Are Yoga for Exercise and Drinking Water Incompatible?
Aah. The ice cold refreshing feeling of water as it trickles down your throat. You’ve just completed your warrior series and that parched feeling has been replaced with satisfaction. In many ways, people argue that the effects of water on the body are perhaps the most powerfully healing of any substance. But, did you know that many yogis argue that those who you use yoga for exercise should avoid using water at all during their practice? As a Westerner, this is quite shocking since the thought of a class without water is likened to a listless search for an oasis in the Sahara. Here is an overview of why many well-respected yogis believe that water should not be used when doing yoga for exercise.

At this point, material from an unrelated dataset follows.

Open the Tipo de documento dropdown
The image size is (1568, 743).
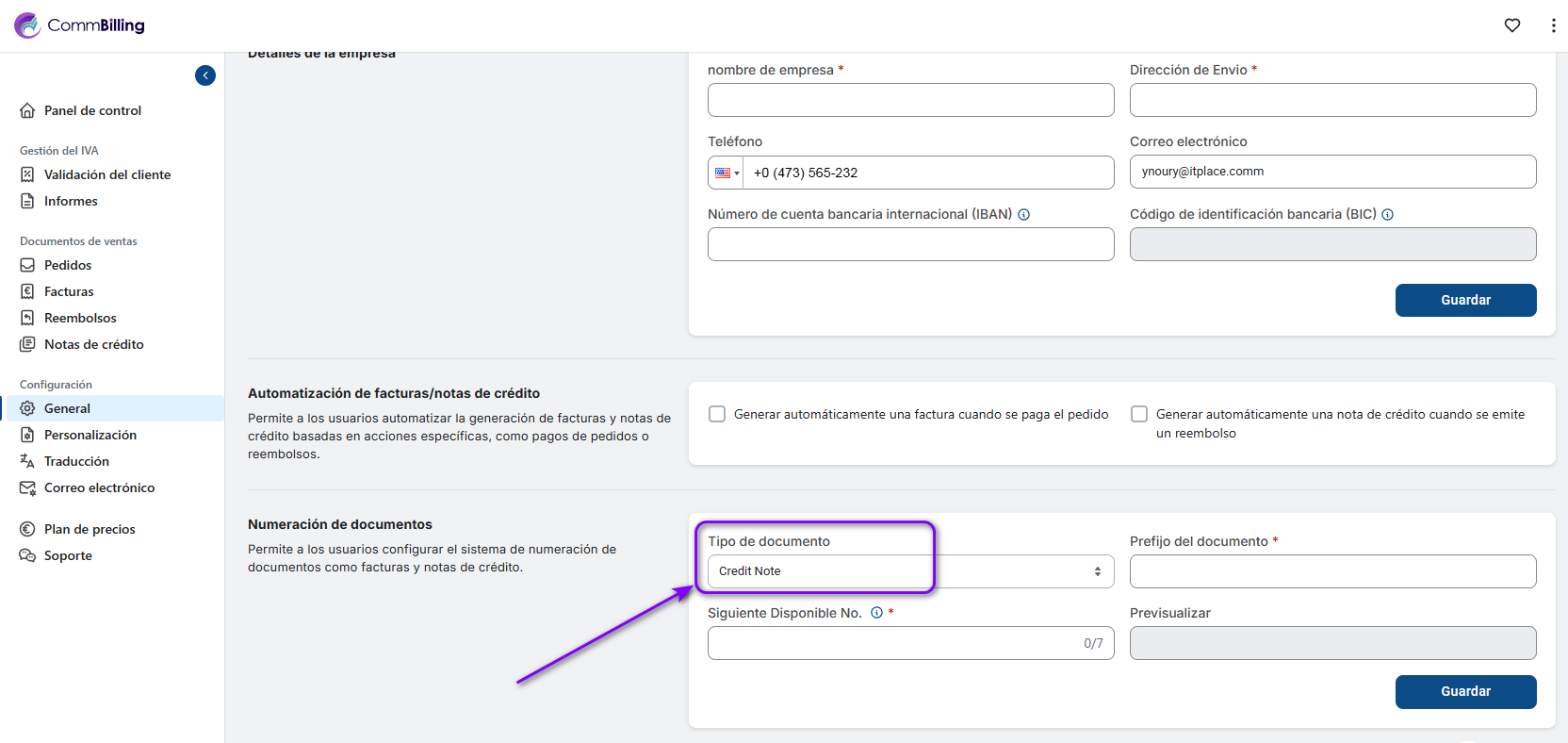(910, 571)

Despite yoga for exercise working the musculoskeletal system, it also works the prana of the body. In Hinduism, “prana” is the vital energy and life source coursing through our body. During a yoga routine, poses are created and carried out to create a fire, or “tapas” in the body. This inner heat is what we strive for in yoga because it works to eliminate toxins and other harsh chemicals that we’ve consumed. When we take water to that tapas during yoga instruction, we are putting out that beneficial inner fire we’ve worked so hard to build. The hope is that tapas will build and work through the energy channels in our body, called the “nadis.” However, when a person drinks water during yoga for exercise, they are extinguishing the flow throughout these channels, eliminating its powerful effects throughout the body.
Yoga is the practice of creating equilibrium within the mind despite any external opposition. We are apt to pay attention to discomfort in a stretch, to mind it, be curious about it, and then push ourselves deeper into the stretch on the next exhale. If this is so, then taking water really is no different. Every time we take a sip of water, we have chosen to no longer recognize the discomfort; instead, we just attempt to eliminate it, make it go away. Imagine a yoga practice where every pose we didn’t like, we just stopped doing. It’s the same thing. This is one way water is a distraction to a deeper practice.
Also, think about everyone around you and the steps involved in taking water during yoga for exercise. Stop doing the pose. Sit down. The metallic sound of the bottle top clinking against the bottle and then, the head tips back. Glug, glug, glug. Every part of that equation is not only taking you out of your practice, but it is also difficult for the other yogis to ignore.